Protected Chaos in a Topological Lattice
Haydar Sahin, Hakan Akgün, Zhuo Bin Siu, S. M. Rafi‐Ul‐Islam, Jian Feng Kong, M. B. A. Jalil, Ching Hua Lee
Abstract
The erratic nature of chaotic behavior is thought to erode the stability of periodic behavior, including topological oscillations. However, it is discovered that in the presence of chaos, non-trivial topology not only endures but also provides robust protection to chaotic dynamics within a topological lattice hosting non-linear oscillators. Despite the difficulty in defining topological invariants in non-linear settings, non-trivial topological robustness still persists in the parametric state of chaotic boundary oscillations.
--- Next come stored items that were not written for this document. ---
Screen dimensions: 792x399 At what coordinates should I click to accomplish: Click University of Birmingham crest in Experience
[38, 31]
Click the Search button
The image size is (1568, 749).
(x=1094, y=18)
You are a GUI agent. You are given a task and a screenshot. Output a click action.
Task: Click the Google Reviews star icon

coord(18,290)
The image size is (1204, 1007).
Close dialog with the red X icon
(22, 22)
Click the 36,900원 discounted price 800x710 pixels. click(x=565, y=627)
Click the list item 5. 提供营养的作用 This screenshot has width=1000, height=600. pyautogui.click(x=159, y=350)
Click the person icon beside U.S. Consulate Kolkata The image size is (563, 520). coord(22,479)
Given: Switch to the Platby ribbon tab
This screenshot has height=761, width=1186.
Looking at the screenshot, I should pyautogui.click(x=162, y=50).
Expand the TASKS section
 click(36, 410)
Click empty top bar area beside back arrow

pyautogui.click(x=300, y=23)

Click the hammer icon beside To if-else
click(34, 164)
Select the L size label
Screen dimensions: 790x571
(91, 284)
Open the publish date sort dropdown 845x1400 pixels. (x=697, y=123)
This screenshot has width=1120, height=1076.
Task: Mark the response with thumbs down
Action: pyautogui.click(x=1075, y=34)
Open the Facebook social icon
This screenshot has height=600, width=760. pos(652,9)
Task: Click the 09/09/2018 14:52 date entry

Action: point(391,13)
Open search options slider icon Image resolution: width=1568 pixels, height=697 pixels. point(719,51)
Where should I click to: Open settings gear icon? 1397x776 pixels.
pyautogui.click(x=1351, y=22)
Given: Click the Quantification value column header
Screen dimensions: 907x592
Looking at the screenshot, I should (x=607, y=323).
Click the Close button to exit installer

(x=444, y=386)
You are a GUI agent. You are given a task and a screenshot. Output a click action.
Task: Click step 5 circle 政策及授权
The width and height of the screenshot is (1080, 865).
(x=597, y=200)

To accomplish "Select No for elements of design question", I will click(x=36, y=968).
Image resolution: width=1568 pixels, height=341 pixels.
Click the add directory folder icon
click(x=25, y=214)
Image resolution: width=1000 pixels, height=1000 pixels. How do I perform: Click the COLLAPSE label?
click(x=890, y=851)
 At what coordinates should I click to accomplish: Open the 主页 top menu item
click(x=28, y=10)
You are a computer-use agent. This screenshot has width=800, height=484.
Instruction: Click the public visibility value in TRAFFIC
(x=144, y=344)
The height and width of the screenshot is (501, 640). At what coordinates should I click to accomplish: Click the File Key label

This interplay between chaos and topology is demonstrated by incorporating chaotic Chua's circuits into a topological Su-Schrieffer-Heeger (SSH) circuit. By extrapolating from the linear limit to deep into the non-linear regime, it is found that distinctive correlations in the bulk and edge scroll dynamics effectively capture the topological origin of the protected chaos. The findings suggest that topologically protected chaos can be robustly achieved across a broad spectrum of periodically driven systems, thereby offering new avenues for the design of resilient and adaptable non-linear networks.